次の日、学校に行くと希恵は体育館の前で、私達が来るのを待っていた。
「希恵ちゃん、おはー」
「おはよう」
希恵は私達を見つけると、安心したように表情を緩ませ駆け寄ってきた。しかし、それもほんの一瞬のことで、またすぐに眉を寄せる。
「ああ、どうしよう」
希恵は不安そうに、両手を押さえている。
「緊張してるの?」
触れてみると確かに、希恵の手は細かく震えて、緊張している様子が伝わってくる。そんな彼女の背中を、理奈が軽い力で叩いた。
「大丈夫」
「……大丈夫、大丈夫」
理奈の声に続けて、暗示をかけるように何度も呟いた後、希恵は目の前にそびえる鉄の扉を見据えた。
理奈の情報が正しければ、赤間は今、バスケの朝練をしている最中だ。
「……うん、大丈夫」
力強く頷いた希恵に微笑むと、理奈は扉に手をかけた。扉を開けた瞬間、体育館にいるほとんどの視線がこちらに向けられる。
私まで手が震えてきたが、こんなところで逃げ出す訳にいかない。
「赤間いる?」
理奈が訊ねると、パス練習をしていた赤間が、ボールを他の人に預けて駆け寄ってきた。
「何の用?」
少し迷惑そうに眉をひそめる赤間に、希恵が後ずさる。後ろにいた華月が、その背中を軽く押して彼女を促した。

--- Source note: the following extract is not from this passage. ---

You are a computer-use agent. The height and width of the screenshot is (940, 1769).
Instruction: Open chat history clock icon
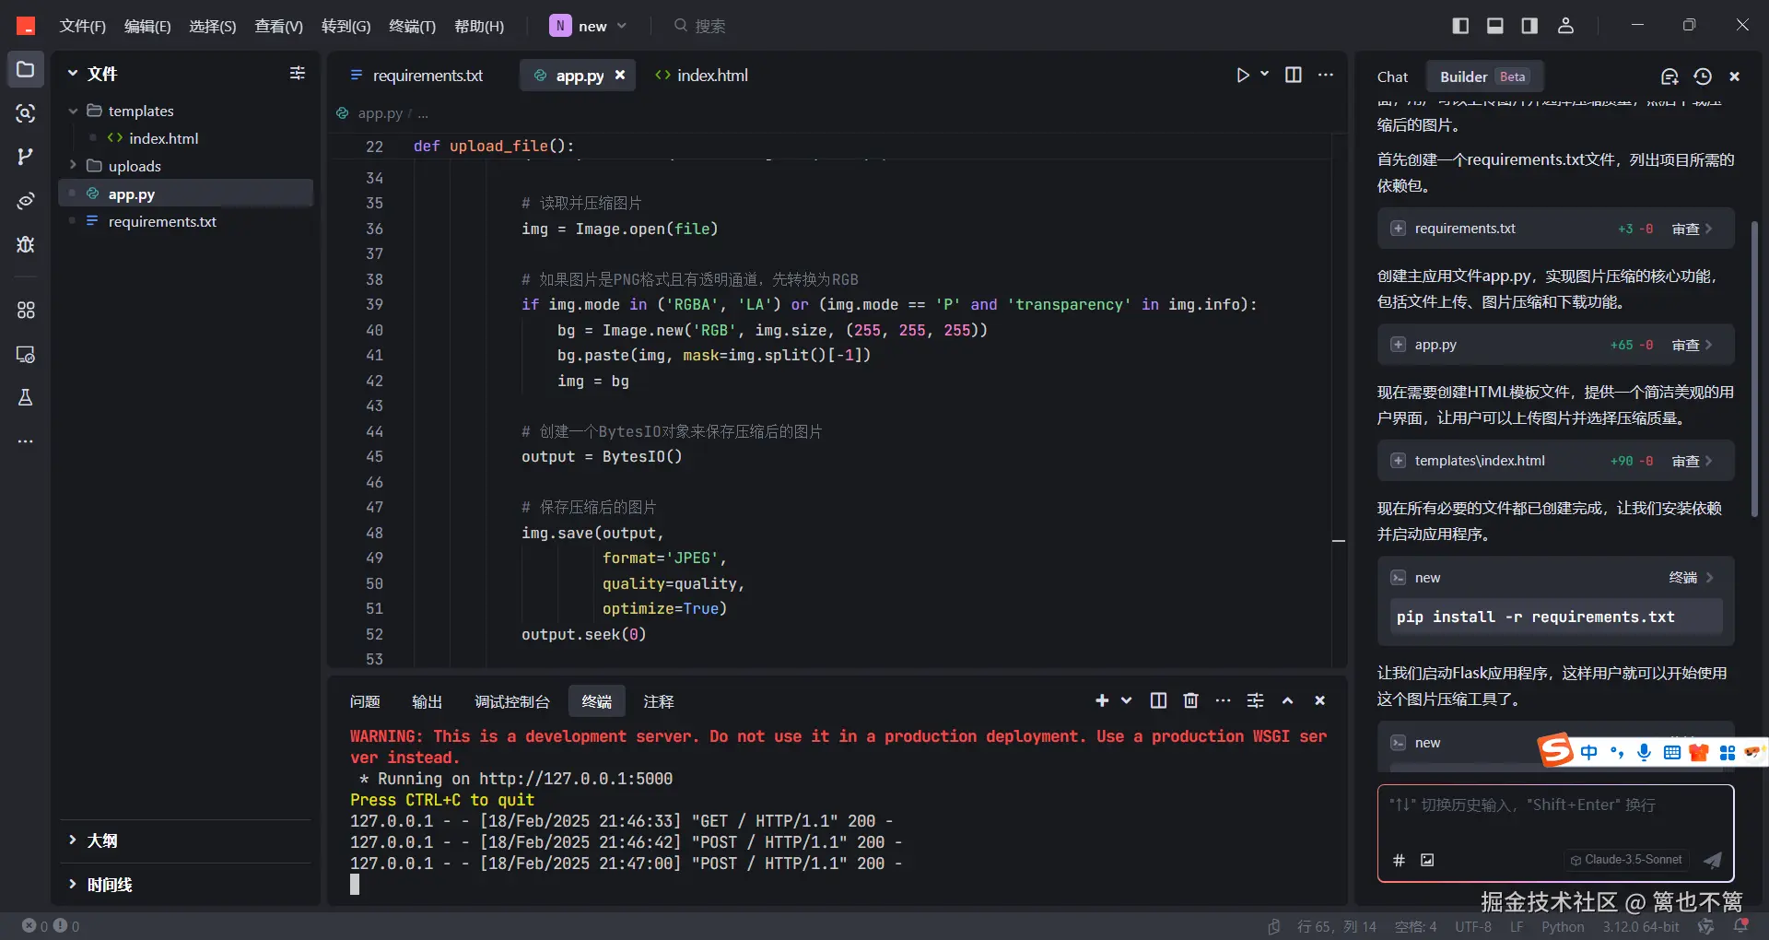pos(1703,76)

希恵は一度深呼吸した後、ポケットから鍵を取り出し赤間の前に差し出した。
「ごめんなさい、本当は私が盗ったの」
深く頭を下げる希恵に、赤間は目を丸くする。そして鍵を受け取ると、目を伏せて口の端を少しだけ上げた。
「うん、知ってた」
「……え?」
これには、希恵だけでなく私達も驚いた。思わず顔を上げた希恵の前に、赤間はカメのキーホルダーを差し出す。

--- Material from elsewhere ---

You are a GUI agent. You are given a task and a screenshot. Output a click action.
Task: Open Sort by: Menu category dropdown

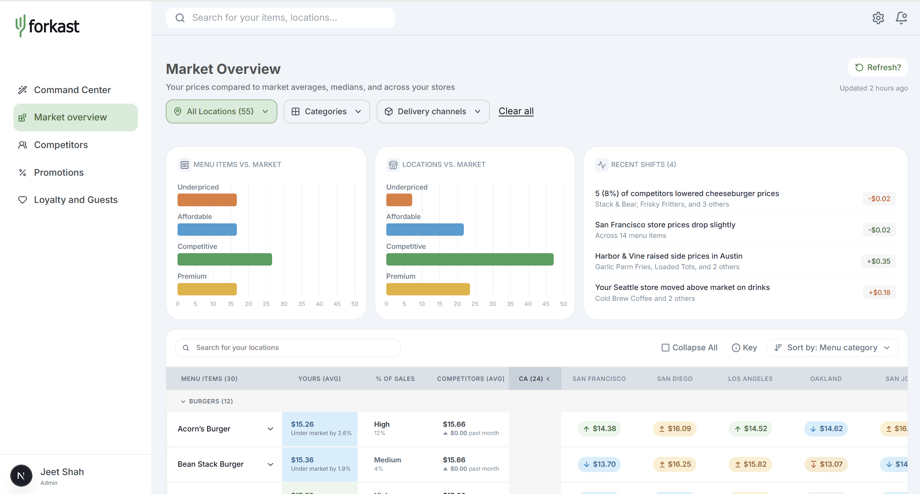click(832, 348)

「なくしたって騒いでたけど、よく探して見たら、ランドセルの底の方に入り込んでたの。後で返そうと思ったんだけど、まさか今来るとは思わなかったよ」
赤間は希恵の手にキーホルダーを握らせると、今度は彼女が頭を下げた。
「私の方こそ、嫌だって言ってるのに盗ったりしてごめんね」
そして頭を上げると、私達をぐるりと見回して眉を寄せた。
「天満さん達も、嫌な思いさせてごめんね」
「いや、私達は別に……」
華月は言いかけて、私達を見る。私は頷いて理奈と麻美にも目をやると、四人揃って微笑んだ。
「良い経験させてもらったから」
普通ではなかなか経験できない事を、今回させてもらった気がする。
こういう事がなければ、四人で協力して、それも本気になって何かを成し遂げるなどあり得なかった。
そういう意味では、良い経験だったと言えよう。ただ、
「今後はこういう事がないように」
巻き込まれるのは御免だ。
「気を付けます」
赤間と希恵の声が重なり、一拍後、笑いが沸き起こる。
「一件落着?」
「そのようで」
私達はすっかり安心して、赤間と希恵のやり取りを見ていた。周りが退散し始めているのに気付いたのは、それから暫く経った後の事。